ЗАДАНИЕ 1
В каких нарядах Катя Бонч-Бруевич предстает на фотографиях, по словам текста о Паше? Назовите все.
ЗАДАНИЕ 2
Перепишите из текста о Паше дословно всё от слов «В таких случаях» вниз до слов «чем? Нормально отношусь.».

*** ТЕКСТ ДЛЯ ИЗУЧЕНИЯ ***

Паша был все время кем-то увлечен, в кого-то влюблен. «Нет, ты посмотри, посмотри, какая красавица», — говорил он мне, подсовывая фотографии своей будущей жены Кати Бонч-Бруевич, одетой то в хамдамовскую матроску, то в русский кокошник, то в какие-то наряды из негнущегося цветного сукна. Катя обладает гениальным даром оставаться на всех фотографиях и во всех ситуациях дореволюционной красавицей, абсолютно безупречной и… безучастной. «Лед и пламя» — это как раз про их союз с Пашей, продлившийся без малого двадцать лет. Потом они разошлись, но ее фотография по-прежнему висит у него дома. «Нет, ты посмотри, ну она же тут вылитая Ирина Юсупова»… Паша не меняется.
Или вдруг звонок: «Серый, ты можешь приехать, надо посоветоваться». На дворе поздняя осень 1992-го. Все рухнуло, нигде не платят. Чем заниматься — непонятно. Всеобщая растерянность царит в умах. Все внимают перед телевизором магическим пассам Кашпировского и заговаривают воду с Аланом Чумаком. Мрак сгущается. И посреди этого — Паша в тюбетейке и с шелковым метровым шарфом на шее.
— Как ты относишься к Нижинскому?
В таких случаях самое трудное — не рассмеяться. Ни в коем случае нельзя сбить настрой какой-нибудь глупой шуткой или небрежно отмахнуться («Паша, что ты несешь»). Я делаю скорбную мину, воображая себя в этот миг у могильного надгробия Нижинского, еще не обезображенного бронзовой скульптурой Рукавишникова.
— Паш, ты о чем? Нормально отношусь.
— Нет, ты меня не понял. Тебя он волнует или нет?

*** ИСХОДНЫЕ ДАННЫЕ ***

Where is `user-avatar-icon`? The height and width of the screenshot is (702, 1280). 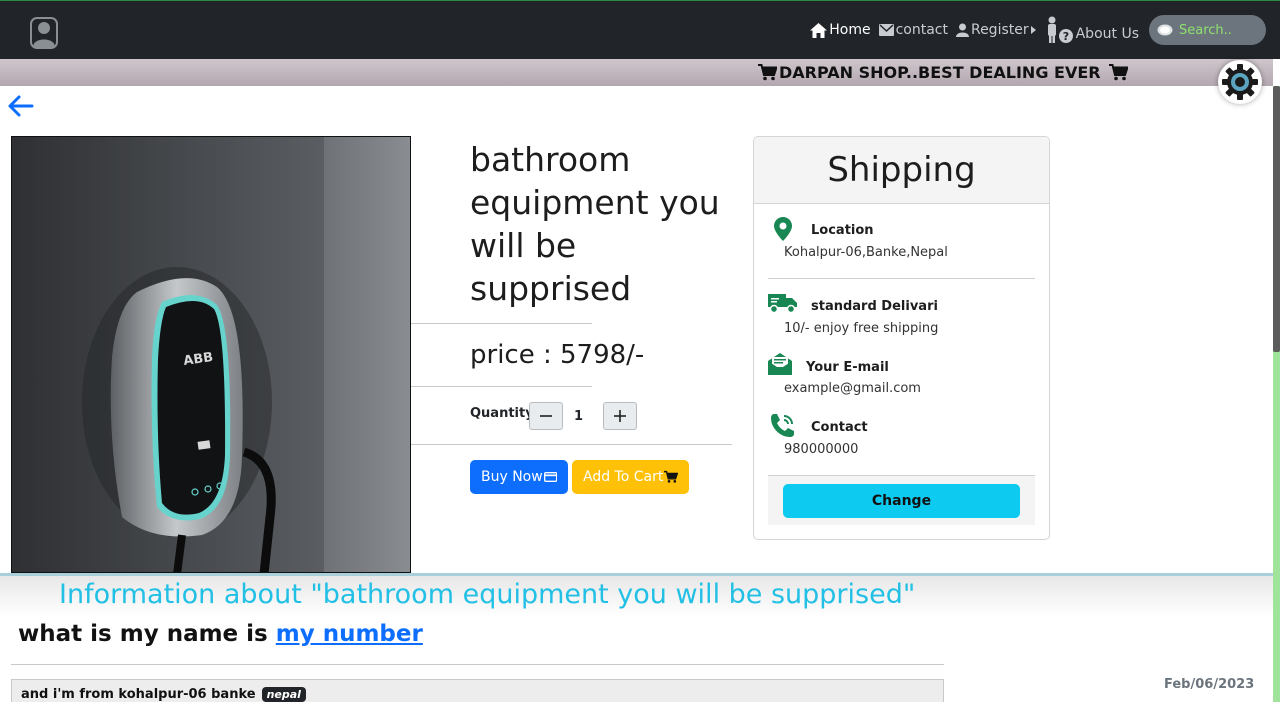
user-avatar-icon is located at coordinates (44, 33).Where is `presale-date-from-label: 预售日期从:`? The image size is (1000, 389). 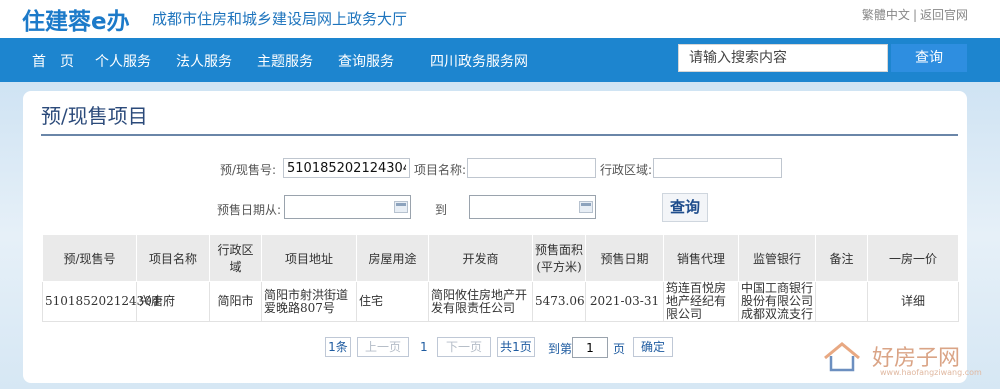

***

ОТВЕТ 1
хамдамовская матроска, русский кокошник, наряды из негнущегося цветного сукна

ОТВЕТ 2
В таких случаях самое трудное — не рассмеяться. Ни в коем случае нельзя сбить настрой какой-нибудь глупой шуткой или небрежно отмахнуться («Паша, что ты несешь»). Я делаю скорбную мину, воображая себя в этот миг у могильного надгробия Нижинского, еще не обезображенного бронзовой скульптурой Рукавишникова.
— Паш, ты о чем? Нормально отношусь.